Assembly Language & C Code Constructs: From C to CPU

Aastha Thakker
6 hours ago
5 min read

Welcome back to the Reverse Engineering Essentials series! If you’ve been following along, you’ve already covered some base topics:

Static Analysis: reading PE headers, strings, and imports without executing a file
Dynamic Analysis: running malware safely and watching what it actually does
CPU architecture, registers, flags, types of malwares, PE headers
Code obfuscation
ClamAV: signature-based detection and writing your own malware signatures
YARA Rules: hunting malware at scale with pattern-matching rules

So, what’s missing? You can see that malware connects to a suspicious IP. You can write a YARA rule to catch it. But do you know WHY it connects to that IP? What logic decides when it connects? What it sends? That answer lives in assembly.

Malware authors typically write code in high-level languages such as C or C++. Compilers translate that C into machine code (bytes the CPU understands). Disassemblers reverse that process, giving us assembly language. If you can READ assembly, you can read the malware author’s mind.

In this post, we’ll go deep on how C constructs variables, if/else, loops, arrays, switch statements. We’ll also use Jasmin (a JVM assembler) as that will give you the exact idea of how instructions work.

Before getting into the core, let’s revise some basics from the bird eye view.

Levels of Abstraction

Registers

Important: EAX is the most important registerWhen a function returns a value, it’s stored in EAX. So when you see ‘call SomeFunction’ followed by ‘mov [var], eax’, the program is capturing the function’s return value. In malware, this often means capturing results like: IsDebuggerPresent() → EAX, CreateFile() handle → EAX.
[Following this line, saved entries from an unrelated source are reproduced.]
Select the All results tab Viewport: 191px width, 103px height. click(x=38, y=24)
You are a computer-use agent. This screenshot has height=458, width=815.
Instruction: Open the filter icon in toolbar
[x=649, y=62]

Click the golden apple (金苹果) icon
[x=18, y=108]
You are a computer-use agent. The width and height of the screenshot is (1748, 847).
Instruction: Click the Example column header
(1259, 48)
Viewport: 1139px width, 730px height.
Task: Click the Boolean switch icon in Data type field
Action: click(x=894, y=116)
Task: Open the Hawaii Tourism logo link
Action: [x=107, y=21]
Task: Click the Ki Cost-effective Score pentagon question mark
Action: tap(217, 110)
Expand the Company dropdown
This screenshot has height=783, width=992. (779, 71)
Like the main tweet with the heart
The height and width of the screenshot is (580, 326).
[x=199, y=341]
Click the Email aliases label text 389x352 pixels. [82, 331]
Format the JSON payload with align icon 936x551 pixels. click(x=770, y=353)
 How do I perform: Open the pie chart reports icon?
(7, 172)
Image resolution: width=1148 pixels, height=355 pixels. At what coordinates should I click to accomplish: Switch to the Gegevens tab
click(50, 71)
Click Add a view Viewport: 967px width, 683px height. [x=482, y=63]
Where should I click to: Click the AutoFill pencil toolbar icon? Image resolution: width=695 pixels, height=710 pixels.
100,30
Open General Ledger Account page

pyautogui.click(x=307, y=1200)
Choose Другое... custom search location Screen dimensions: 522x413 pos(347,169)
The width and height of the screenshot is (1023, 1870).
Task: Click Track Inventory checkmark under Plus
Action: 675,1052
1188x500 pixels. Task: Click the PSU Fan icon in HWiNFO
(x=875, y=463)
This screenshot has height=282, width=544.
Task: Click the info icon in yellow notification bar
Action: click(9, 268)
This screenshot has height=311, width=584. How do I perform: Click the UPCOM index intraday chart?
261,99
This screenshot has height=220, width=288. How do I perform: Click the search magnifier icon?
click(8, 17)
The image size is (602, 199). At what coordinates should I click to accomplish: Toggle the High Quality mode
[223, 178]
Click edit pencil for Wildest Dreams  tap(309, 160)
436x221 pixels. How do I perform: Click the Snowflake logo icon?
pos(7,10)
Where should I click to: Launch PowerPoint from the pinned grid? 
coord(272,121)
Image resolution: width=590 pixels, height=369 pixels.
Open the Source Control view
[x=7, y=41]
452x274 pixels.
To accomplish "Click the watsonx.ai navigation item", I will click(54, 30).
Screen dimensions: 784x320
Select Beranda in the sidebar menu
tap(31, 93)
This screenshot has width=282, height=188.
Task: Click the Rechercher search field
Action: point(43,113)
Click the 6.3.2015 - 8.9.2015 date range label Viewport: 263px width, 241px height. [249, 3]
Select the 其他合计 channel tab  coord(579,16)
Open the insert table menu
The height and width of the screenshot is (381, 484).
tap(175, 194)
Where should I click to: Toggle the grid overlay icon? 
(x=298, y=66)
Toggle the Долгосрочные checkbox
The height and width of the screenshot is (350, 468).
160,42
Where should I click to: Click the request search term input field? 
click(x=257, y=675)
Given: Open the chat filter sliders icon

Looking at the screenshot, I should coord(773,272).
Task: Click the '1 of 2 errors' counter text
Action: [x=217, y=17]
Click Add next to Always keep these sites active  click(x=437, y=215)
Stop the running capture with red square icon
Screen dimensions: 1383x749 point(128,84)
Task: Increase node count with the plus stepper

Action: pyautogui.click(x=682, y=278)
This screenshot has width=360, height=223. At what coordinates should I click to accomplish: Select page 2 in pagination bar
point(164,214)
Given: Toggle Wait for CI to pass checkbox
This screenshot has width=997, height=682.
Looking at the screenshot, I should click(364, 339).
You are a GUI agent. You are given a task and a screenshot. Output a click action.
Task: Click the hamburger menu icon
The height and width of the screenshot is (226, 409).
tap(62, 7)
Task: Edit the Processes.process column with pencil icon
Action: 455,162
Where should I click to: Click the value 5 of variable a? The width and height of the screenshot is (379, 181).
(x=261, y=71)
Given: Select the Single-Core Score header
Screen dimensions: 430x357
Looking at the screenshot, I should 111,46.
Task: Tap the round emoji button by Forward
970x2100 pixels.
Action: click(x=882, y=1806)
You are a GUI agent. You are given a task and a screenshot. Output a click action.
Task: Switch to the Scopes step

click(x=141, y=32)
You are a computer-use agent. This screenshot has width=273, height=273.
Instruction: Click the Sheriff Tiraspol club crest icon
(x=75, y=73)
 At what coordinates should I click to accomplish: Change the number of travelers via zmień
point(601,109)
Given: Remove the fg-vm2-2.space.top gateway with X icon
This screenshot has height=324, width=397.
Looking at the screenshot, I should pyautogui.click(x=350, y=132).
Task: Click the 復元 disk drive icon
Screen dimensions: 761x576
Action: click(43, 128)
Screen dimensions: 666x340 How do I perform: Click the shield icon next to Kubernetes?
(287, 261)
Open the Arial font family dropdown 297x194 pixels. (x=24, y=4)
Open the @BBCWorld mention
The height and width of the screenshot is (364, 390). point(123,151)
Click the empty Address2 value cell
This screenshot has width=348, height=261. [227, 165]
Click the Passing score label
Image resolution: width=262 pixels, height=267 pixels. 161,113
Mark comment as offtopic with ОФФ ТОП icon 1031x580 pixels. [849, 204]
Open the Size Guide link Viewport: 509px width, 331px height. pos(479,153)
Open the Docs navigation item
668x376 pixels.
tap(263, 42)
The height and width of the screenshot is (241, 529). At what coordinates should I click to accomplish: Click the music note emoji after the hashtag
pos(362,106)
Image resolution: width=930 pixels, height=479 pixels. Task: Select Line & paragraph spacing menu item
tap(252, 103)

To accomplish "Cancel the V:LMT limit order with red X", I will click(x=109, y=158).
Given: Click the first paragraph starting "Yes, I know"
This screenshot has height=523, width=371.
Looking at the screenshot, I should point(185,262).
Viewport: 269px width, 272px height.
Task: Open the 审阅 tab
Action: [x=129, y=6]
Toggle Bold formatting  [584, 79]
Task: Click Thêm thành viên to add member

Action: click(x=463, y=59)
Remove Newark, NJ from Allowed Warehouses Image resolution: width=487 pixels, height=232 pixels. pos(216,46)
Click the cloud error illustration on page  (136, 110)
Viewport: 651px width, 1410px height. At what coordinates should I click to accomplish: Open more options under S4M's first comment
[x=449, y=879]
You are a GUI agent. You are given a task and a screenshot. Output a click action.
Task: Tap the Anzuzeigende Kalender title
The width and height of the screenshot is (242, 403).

Register Size Sub-Division

Instruction Pointer and Flags Register

EIP (Instruction Pointer): holds the memory address of the NEXT instruction to execute. Buffer overflow attacks famously overwrite EIP to redirect code execution.

Global vs Local Variables in Disassembly

This is one of the first patterns you must learn to recognize and it’s conceptually simple once you understand how memory works. The rule is:

Global variables are referenced by FIXED memory addresses (e.g., dword_40CF60). Local variables are referenced by offsets from EBP (e.g., [ebp-4], [ebp-8]). If you see a hardcoded hex address, it’s global. If you see ebp+/-, it’s local.

Why does this matter for malware analysis? Global variables often hold persistent malware state, C2 server addresses, encryption keys, mode flags (“am I in stealth mode?”). Local variables are temporary per-function values. Here’s the same C code written two ways:

Download Jasmin for hands on practice.

One useful way to understand the connection between high‑level code and assembly is by compiling programs and examining the generated instructions.For Java‑based bytecode experiments, the Jasmin assembler can be used to generate JVM assembly. By writing simple programs and observing their compiled instructions, we can learn how compilers translate high‑level constructs into low‑level operations.

Get it from here.

Core Assembly Instructions

1. Data Movement: MOV and LEA

MOV is the most common instruction in all of assembly. It copies data from source to destination like an assignment operator (=). LEA (Load Effective Address) computes an address and stores it without accessing memory. It computes an address without dereferencing memory. Compilers often use lea as a convenient way to perform arithmetic like multiplication or addition in a single instruction.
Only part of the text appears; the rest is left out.